L'homme d'esprit fit non de la tête, et ajouta :

— Je ne m'appelle pas Deviroflay.

— C'est donc ça, s'écria le Chinois, que vous avez tant grossi.

— Mais j'avais sa carte dans ma poche. Vous comprenez... Moi, je m'appelle...

Et il se tût.

— Mais c'est très dangereux, ces trucs là, affirma le baron de Béhant, avec férocité.

Entre tant, l'autre, penché vers Lœtitia, lui demandait avec un air de doute :

— Est-ce vrai qu'il vient ici des gens de la Tour Pointue ?

La modiste, trop jeune pour en être encore à cet argot désuet, crut qu'il était question de ce restaurant des Quais, sinistre aux canards, dont le maître d'hôtel venait de se noyer pour en avoir accommodé en six mois 3.514 de suite, à la Rouennaise.

— Oh non, dit-elle, c'est trop loin.

Il eut un soupir de mélancolie, et, se tournant vers Béhan­zigue, lui répondit d'une voix creuse :

— Très dangereux. Mais ça jette de l'imprévu. Ainsi, je me rappelle...

Et l'homme d'esprit se tût, mais d'un silence si escarpé, si opaque, si définitif, d'un silence qu'on sentait que rien ne lui ferait rompre, que Lœtitia, qui le regardait avec la bouche, comme elle-même disait, en poussa un léger sifflement d'ad­miration.


9
Le voyage de tendresse

La petite ville béarnaise de Ribamourt, qu'ombrage presque la montagne, ne possédait en ce temps-là qu'une hôtellerie à l'enseigne de la Vache couronnée, fréquentée par les proprié­taires des environs, des voyageurs de commerce, quelques touristes. Ceux-ci ont beaucoup augmenté en nombre, depuis ; et Ribamourt, comme tant d'autres bourgades, est devenue une ville d'eaux.

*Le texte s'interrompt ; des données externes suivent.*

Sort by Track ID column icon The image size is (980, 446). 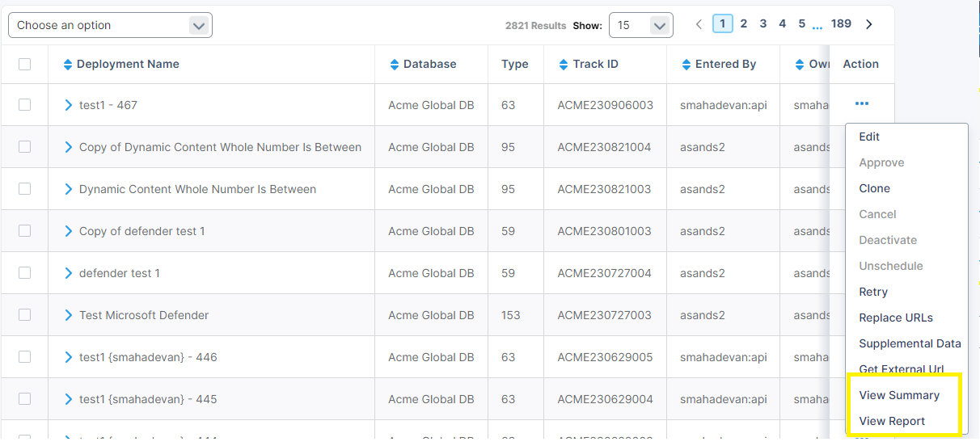click(564, 65)
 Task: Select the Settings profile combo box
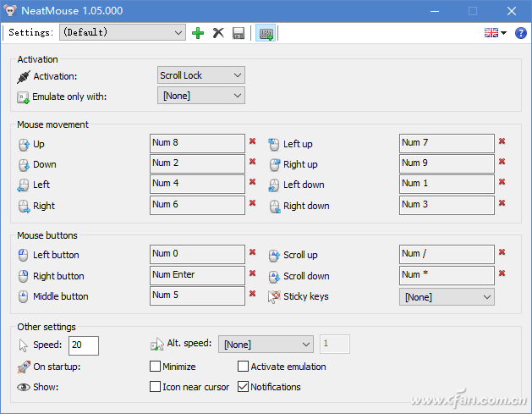click(x=122, y=33)
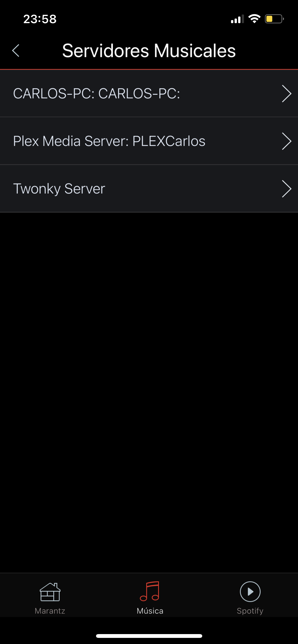298x644 pixels.
Task: Tap the Wi-Fi status icon
Action: tap(254, 19)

Parmi les commis voyageurs, j'y rencontrais, depuis plusieurs années, le nommé Béhanzigue, un des types les mieux achevés de cette dangereuse espèce : espèce lui-même, à ce que je crus longtemps. C'était un gros garçon au teint rose, plein de calembours et de chansons, le joyeux drille dans toute son horreur. Le singulier c'est qu'il cachait là-dessous une culture assez étendue qui, à la longue, me lia avec lui plus que je n'aurais cru possible.

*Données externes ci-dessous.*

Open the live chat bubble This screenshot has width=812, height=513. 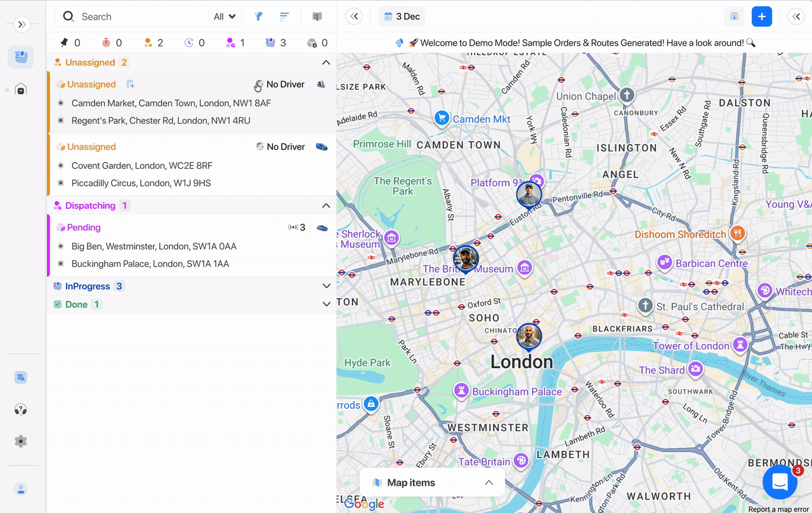point(780,483)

Des circonstances imprévues m'ayant retenu un jour, à Ribamourt, je dînai et retins ma chambre à la Vache couronnée. Béhanzigue se trouvait là, ainsi que plusieurs de ses collègues, ce qui le rendait toujours exubérant. Il le fut à l'excès, ce soir-là.

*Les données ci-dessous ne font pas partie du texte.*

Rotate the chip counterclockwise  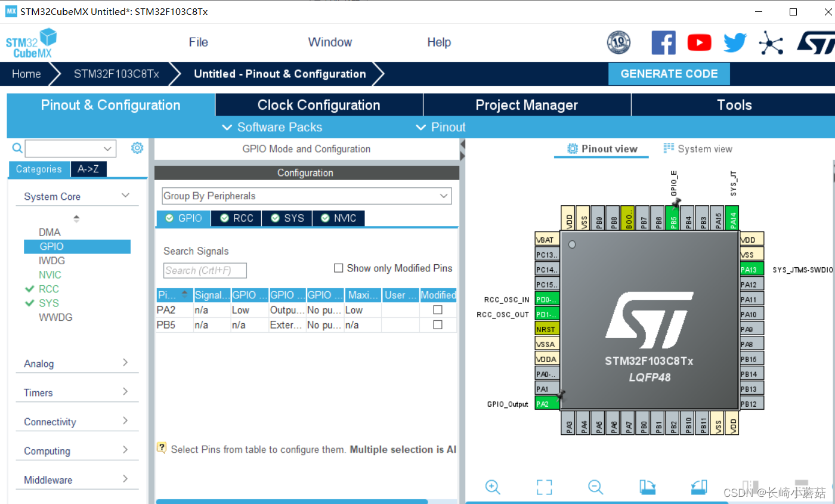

Toute la nuit, le temps fut détestable. Le vent soufflait en tempête, fouaillant, comme des troupeaux, la neige et la pluie à travers les étroites rues de Ribamourt ; et la vieille hôtellerie tremblait sur sa base. Mais, au matin, le temps redevint clair.

Quand la vieille servante, qui m'apportait le chocolat, poussa les contrevents, je la priai de laisser les fenêtres ouvertes. Me voyant éveillé, elle m'annonça qu'on avait trouvé Béhanzigue mort dans sa chambre : il s'était tué d'un coup de revolver. La police avait déjà emporté ses papiers, parmi lesquels il y avait, paraît-il, une lettre pour moi, que je pourrais réclamer au commissariat. Je lui demandai pour­quoi on n'avait pas, de préférence, mis les scellés.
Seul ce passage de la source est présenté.